» **Provided records**:
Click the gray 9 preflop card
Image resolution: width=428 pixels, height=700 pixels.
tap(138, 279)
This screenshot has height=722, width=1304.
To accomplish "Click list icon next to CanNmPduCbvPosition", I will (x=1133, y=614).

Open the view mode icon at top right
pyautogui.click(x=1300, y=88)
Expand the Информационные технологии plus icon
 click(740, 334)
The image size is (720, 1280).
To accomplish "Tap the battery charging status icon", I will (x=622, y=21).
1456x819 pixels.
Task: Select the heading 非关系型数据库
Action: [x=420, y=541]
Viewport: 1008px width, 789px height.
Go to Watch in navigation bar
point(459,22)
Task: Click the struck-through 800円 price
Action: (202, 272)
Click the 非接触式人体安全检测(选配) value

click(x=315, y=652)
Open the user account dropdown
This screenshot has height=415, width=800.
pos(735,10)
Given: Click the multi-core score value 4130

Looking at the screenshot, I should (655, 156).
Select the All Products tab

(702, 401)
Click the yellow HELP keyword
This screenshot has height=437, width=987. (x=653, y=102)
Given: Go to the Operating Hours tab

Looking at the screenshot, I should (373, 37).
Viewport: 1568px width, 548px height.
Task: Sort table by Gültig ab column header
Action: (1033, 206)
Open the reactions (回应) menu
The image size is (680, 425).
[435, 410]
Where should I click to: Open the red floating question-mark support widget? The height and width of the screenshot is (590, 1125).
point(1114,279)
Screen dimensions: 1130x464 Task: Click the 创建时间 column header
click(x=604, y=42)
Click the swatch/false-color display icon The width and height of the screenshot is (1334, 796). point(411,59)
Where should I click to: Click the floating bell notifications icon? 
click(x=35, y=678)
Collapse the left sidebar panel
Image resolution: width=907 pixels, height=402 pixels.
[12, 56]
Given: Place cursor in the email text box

» **Goal of the exercise**: Reproduce the material above exactly, beginning at its first line and ending with the line that holds "The image size is (720, 1280).". Include nothing else.

» **Result of this exercise**:
Click the gray 9 preflop card
Image resolution: width=428 pixels, height=700 pixels.
tap(138, 279)
This screenshot has height=722, width=1304.
To accomplish "Click list icon next to CanNmPduCbvPosition", I will (x=1133, y=614).

Open the view mode icon at top right
pyautogui.click(x=1300, y=88)
Expand the Информационные технологии plus icon
 click(740, 334)
The image size is (720, 1280).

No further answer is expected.